Supporting rollers 21 are installed on the drive stator 11, made interacting with the pipeline 20.

Management of the installation is carried out using a remote control 22, located on a retractable occasion (bar) 23.

On the detachable rotary rotor 1 there are also two identical winding mechanisms 24 of the release agent 6, each of which is made (see FIG. 6) in the form of a spring-loaded rotary frame 25 with a mounting bracket for the receiving mandrel 26, consisting of an arm 27 and two hubs 28, and a belt the drive of the mounting unit of the mandrel 26, including the belt 29, the first pulley 30, mounted on the guide roller 10, the second pulley 31, mounted on one of the hubs 28, and the third (tension) pulley 32, providing tension to the belt 29.

The hubs 28 of the winding mechanism provide reliable fastening and bringing into rotation of the receiving mandrel 26 (which is used as the mandrel from the used roll 4 or 8), which is wound release agent 6. Each hub 28 is active and its surface in contact with the receiving mandrel 26 has ribs (not shown in the drawing).
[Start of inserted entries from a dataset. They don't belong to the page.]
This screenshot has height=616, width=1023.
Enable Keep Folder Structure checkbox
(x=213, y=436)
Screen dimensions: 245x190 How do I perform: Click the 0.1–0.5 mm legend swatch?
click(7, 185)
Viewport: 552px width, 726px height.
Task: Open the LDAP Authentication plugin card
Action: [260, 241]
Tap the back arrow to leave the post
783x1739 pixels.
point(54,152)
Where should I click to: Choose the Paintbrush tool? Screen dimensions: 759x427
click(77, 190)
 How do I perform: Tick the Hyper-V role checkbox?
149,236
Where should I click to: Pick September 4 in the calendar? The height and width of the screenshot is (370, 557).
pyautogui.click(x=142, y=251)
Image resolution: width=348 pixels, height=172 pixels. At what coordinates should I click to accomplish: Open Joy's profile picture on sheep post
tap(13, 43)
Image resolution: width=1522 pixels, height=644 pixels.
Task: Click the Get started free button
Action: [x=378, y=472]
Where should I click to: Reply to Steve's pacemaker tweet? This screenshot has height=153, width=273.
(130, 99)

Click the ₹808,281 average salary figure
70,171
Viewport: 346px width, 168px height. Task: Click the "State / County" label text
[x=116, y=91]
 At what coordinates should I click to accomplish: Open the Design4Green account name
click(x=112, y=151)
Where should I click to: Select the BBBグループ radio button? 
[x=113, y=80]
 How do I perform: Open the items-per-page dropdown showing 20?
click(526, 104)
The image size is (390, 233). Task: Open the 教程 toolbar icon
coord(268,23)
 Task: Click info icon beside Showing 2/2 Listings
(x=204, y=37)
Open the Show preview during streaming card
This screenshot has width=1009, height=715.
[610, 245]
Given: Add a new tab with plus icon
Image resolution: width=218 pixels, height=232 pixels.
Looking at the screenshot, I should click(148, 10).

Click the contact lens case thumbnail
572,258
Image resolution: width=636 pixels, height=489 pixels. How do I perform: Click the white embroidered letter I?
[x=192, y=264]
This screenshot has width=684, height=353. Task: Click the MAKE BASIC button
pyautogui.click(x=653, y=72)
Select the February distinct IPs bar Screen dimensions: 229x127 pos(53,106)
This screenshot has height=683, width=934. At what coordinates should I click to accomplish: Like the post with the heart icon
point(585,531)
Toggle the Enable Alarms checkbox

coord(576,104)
During the movement of the split rotary rotor 1, the hub 28 is driven by the above-described belt drive with a gear ratio providing a constant tension force of the release agent 6.

In addition, each winding mechanism 24 is placed between the front and rear flanges of the split rotary rotor 1 under the angle to the longitudinal axis of the pipe 20 and parallel to the axis of the corresponding roll 4 with insulating material (see Figure 1).

The detachable rotary rotor 1 (see Figure 2) is made of two parts interconnected by a hinge 33 and covering an insulated pipe 20 along the cylinder generatrix.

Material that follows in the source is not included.